== Task objective ==
Every line of the records below that holds the word "ethereum" belongs in the answer.

== Source records ==
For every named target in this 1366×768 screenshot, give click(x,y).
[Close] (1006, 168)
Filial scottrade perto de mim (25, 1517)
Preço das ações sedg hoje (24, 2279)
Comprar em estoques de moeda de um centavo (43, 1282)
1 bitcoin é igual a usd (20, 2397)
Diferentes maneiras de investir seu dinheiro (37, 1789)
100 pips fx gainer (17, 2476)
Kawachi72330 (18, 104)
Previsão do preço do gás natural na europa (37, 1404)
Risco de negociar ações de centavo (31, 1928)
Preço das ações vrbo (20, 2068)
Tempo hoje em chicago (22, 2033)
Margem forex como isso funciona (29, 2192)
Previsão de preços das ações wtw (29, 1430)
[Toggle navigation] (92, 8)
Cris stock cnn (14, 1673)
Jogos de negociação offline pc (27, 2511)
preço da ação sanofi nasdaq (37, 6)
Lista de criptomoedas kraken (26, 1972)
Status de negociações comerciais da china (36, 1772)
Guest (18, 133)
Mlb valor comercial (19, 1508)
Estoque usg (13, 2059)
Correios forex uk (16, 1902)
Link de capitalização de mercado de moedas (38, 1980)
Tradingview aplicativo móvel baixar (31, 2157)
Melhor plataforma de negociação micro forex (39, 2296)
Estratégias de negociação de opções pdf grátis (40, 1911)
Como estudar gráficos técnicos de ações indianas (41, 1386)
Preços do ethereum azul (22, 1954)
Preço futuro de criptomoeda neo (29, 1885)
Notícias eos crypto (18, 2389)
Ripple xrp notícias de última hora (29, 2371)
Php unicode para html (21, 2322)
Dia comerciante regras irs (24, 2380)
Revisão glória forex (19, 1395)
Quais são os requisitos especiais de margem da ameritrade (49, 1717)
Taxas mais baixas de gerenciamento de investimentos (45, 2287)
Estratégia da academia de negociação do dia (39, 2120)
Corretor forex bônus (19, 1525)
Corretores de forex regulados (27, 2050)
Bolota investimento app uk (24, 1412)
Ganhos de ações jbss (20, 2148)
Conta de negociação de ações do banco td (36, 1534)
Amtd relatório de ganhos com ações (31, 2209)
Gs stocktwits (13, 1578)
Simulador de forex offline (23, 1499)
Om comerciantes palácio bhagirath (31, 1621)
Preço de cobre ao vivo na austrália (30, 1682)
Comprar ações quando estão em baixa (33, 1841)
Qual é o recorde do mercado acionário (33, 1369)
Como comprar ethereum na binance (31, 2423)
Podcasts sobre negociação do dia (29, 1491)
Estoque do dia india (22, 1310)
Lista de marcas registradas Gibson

== Solution to this exercise ==
Preços do ethereum azul (22, 1954)
Como comprar ethereum na binance (31, 2423)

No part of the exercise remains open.